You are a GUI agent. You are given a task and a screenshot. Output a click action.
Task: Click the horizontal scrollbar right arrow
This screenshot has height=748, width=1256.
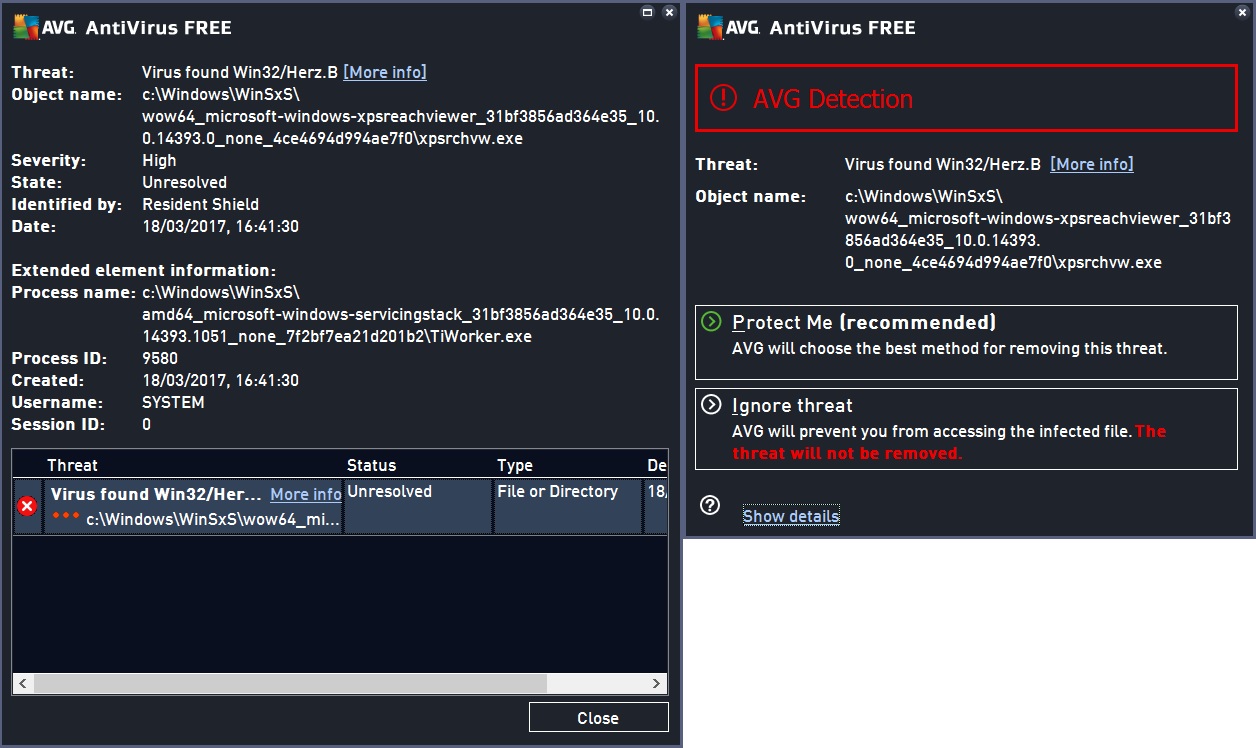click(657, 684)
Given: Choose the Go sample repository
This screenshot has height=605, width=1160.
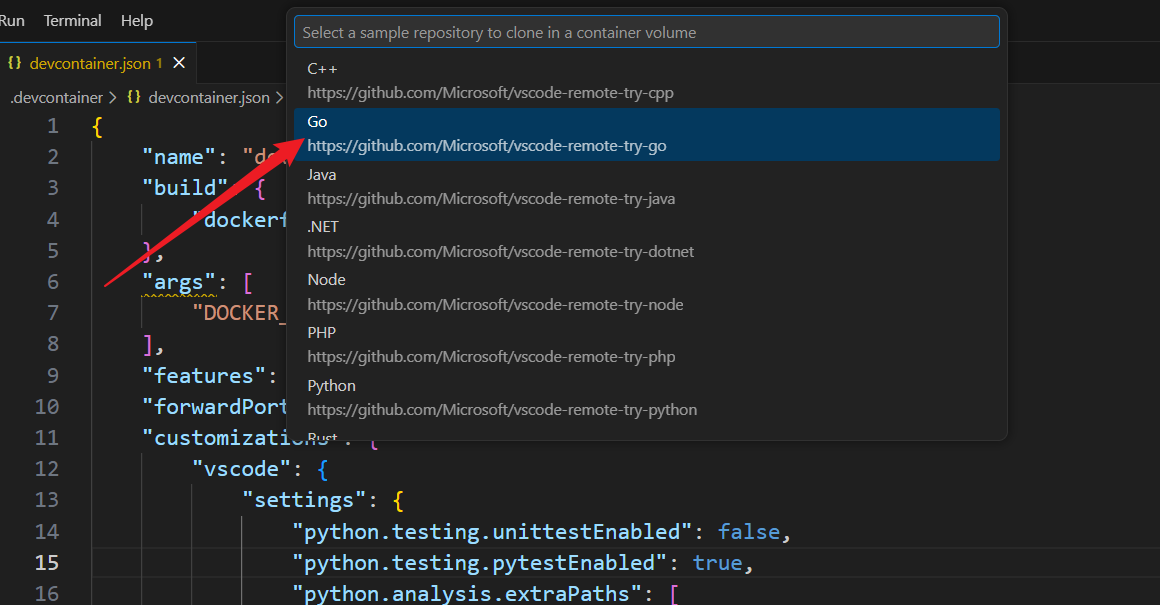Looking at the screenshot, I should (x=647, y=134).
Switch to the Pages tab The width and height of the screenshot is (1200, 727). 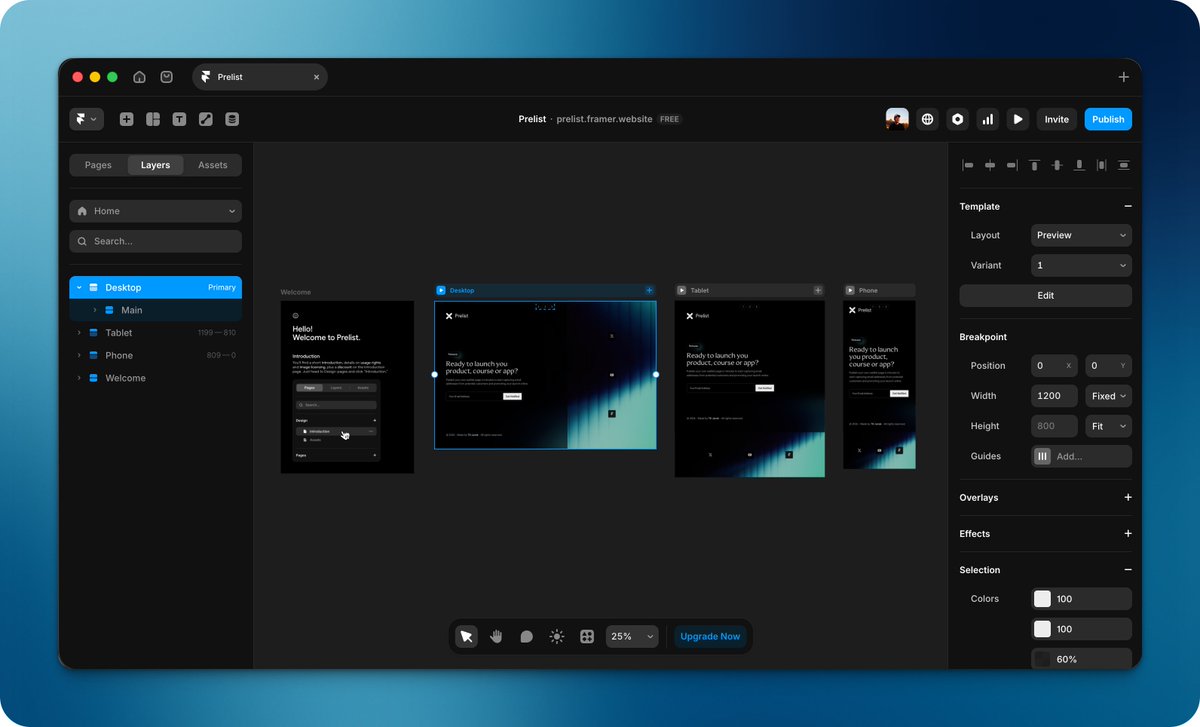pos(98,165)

========================================================================

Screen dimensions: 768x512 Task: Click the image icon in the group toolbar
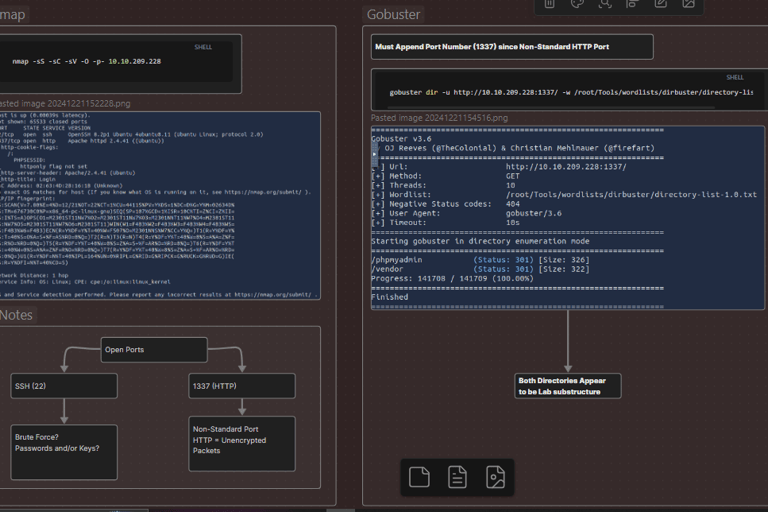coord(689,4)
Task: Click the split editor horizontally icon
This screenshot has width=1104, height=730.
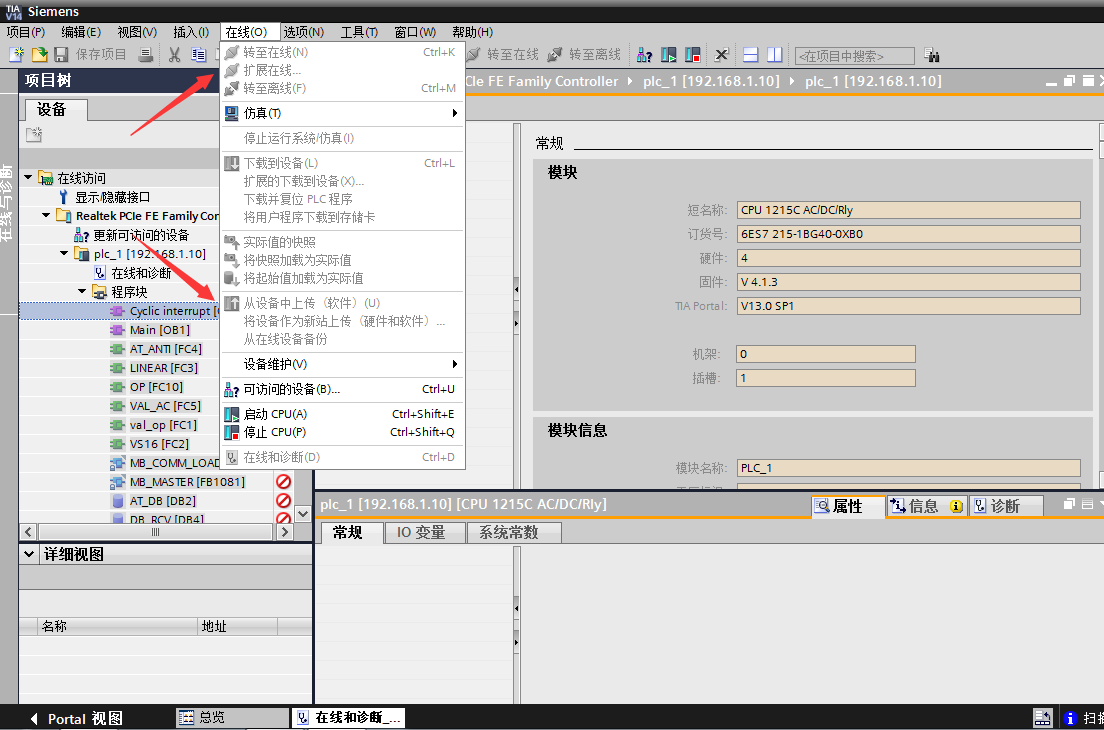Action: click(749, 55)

========================================================================

Exercise details: Starting from the line with "You are a GUI" in the records above, repeat each line exactly until you have written the line with "Given: Choose the Go sample repository", then stop; drop the pictures.

Written answer:
You are a GUI agent. You are given a task and a screenshot. Output a click action.
Task: Click the horizontal scrollbar right arrow
This screenshot has height=748, width=1256.
click(657, 684)
Given: Choose the Go sample repository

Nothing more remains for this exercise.